Problem
Filter the data for "user" and copy matching lines.

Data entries

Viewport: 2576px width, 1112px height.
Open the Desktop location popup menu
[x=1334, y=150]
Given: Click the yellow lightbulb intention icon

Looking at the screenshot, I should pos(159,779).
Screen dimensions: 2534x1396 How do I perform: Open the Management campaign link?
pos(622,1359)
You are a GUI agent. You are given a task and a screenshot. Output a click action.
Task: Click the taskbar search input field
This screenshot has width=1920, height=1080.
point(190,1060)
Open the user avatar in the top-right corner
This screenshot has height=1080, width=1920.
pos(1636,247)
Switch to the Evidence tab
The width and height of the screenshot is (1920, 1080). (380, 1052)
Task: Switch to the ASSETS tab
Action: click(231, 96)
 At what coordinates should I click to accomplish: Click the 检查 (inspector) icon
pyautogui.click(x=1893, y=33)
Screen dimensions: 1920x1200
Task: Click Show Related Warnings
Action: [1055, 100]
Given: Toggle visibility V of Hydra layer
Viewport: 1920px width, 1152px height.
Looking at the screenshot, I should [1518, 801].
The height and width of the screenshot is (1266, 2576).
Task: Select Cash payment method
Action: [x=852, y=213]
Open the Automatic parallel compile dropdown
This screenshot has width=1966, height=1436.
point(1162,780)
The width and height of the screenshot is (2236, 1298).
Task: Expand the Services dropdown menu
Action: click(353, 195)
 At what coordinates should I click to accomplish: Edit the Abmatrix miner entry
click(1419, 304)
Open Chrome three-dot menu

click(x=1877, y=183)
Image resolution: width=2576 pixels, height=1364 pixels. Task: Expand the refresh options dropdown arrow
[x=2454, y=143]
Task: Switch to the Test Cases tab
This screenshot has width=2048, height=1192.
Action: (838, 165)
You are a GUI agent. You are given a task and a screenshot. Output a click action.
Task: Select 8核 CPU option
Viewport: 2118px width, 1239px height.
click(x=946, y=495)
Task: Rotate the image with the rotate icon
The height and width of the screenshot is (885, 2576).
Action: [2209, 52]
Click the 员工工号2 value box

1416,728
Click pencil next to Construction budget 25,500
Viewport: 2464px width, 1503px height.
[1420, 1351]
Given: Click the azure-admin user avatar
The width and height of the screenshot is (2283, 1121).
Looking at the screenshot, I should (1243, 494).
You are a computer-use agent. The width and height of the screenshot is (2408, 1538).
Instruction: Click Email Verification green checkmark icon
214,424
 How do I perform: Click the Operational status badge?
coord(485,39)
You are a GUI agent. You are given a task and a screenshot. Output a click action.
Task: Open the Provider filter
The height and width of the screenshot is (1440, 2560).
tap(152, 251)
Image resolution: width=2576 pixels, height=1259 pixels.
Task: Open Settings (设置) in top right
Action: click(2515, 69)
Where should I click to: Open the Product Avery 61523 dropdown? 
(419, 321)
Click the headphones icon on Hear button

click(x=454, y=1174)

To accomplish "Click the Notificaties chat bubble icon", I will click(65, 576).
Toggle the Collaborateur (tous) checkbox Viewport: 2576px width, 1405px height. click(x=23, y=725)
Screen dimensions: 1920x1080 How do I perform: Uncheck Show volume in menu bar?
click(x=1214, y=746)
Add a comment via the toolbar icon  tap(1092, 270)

The answer
Open the user avatar in the top-right corner
Given: Click the azure-admin user avatar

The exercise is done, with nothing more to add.